Lutte contre la désinformation en ligne : l'Union Européenne dresse le bilan de son action

À l'issue des élections européennes, les institutions font le point sur leur plan d'action contre les fausses informations. Les résultats sont réels, mais la menace reste constante. 

L'Union Européenne (UE) se félicite d’avoir réussi à « préserver l'intégrité » des élections. Dans son communiqué, publié vendredi 14 juin, l'autorité supranationale dresse un premier bilan positif de son plan de lutte contre la désinformation

La sensibilisation des électeurs, la clé du succès

Selon l'UE, la réussite  a été permise par une combinaison d'acteurs (médias, géants du numérique, états membres, etc.) et de mesures ciblées. Résultat : « La sensibilisation accrue du public a fait en sorte qu’il était plus difficile pour les acteurs malveillants de manipuler le débat public ».

Outre la contrainte imposée aux plates-formes, l’UE a renforcé ses capacités en interne à identifier les faux comptes, trolls et autres informations vérolées, mettant notamment en place des système d’alertes rapides au service des états membres. Et, de manière complémentaire, les institutions européennes ont communiqué plus largement pour prévenir les citoyens.

Un risque venu de Russie

Consciente de l’enjeu, l’UE rappelle que la menace est permanente et qu’elle évolue constamment. Fait notable : le compte-rendu pointe précisément les réseaux russes comme source principale d’infox.

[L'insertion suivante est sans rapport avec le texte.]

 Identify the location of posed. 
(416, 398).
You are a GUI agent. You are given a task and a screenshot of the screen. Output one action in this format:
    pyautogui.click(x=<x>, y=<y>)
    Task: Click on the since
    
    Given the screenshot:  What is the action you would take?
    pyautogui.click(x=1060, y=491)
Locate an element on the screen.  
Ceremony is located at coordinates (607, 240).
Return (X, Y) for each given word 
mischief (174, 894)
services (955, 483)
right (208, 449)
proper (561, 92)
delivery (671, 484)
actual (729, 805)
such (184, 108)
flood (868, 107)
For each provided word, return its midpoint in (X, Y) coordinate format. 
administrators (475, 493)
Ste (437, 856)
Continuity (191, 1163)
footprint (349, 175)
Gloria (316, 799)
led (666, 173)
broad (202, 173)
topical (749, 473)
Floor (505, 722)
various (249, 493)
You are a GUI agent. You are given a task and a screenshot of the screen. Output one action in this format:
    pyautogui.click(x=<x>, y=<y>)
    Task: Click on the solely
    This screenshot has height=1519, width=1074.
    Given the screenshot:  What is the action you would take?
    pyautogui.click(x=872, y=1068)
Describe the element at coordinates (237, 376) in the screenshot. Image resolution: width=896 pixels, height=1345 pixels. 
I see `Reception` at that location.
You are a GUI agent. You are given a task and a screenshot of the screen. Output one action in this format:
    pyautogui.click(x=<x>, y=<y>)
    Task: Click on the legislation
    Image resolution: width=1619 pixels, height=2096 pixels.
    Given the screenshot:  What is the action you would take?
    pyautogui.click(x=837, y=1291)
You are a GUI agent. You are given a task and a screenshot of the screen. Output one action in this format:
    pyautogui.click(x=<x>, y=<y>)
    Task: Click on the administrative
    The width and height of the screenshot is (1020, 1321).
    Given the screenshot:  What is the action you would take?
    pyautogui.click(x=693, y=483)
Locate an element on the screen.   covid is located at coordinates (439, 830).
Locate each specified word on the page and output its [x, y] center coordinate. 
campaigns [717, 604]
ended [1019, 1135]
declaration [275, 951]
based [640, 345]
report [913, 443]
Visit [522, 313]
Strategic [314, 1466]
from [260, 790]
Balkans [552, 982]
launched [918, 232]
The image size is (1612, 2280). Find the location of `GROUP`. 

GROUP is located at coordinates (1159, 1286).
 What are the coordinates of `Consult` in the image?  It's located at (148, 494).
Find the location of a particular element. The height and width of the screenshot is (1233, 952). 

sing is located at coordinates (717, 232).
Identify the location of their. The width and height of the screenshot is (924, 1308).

« Les tactiques utilisées par les acteurs internes et externes, en particulier liées aux sources russes, évoluent aussi rapidement que les mesures adoptées par les Etats et les plates-formes en ligne », peut-on lire dans le bulletin officiel.

L’instance communautaire applaudit également les efforts fournis par les plates-formes, telles que Facebook, Google et Twitter. Mais elle rappelle la nécessité de continuer sur cet « élan » en vertu de leur « responsabilité particulière » dans le cadre Code de bonne pratique, signé en avril 2018.

Être à la pointe de la lutte

Prudente, l'autorité communautaire souligne néanmoins qu'il encore trop tôt pour tirer des conclusions définitives. Et nuance : 

« Les élections européennes n’ont pas été, malgré tout, exemptes de désinformation ; nous ne devrions pas l’accepter comme la nouvelle norme. Les acteurs malveillants changent constamment leurs stratégies. Nous devons nous efforcer d’être en avance sur eux. La lutte contre la désinformation est un défi commun à long terme pour les institutions de l’UE et les états membres », ont déclaré, vendredi 14 juin, conjointement la vice-présidente du marché numérique unique Federica Mogherini et Andrus Ansip, commissaire européen à la justice.

Pour rappel, à seulement dix jours du scrutin, le New York Times signalait la propagation de fausses informations par des réseaux russes, manipulant le débat public. C'est pourquoi la lutte contre la désinformation occupera une place centrale dans le prochain conseil européen, qui aura lieu les 20 et 21 juin, à Bruxelles pour déterminer l’agenda stratégique de l’UE pour 2019-2024.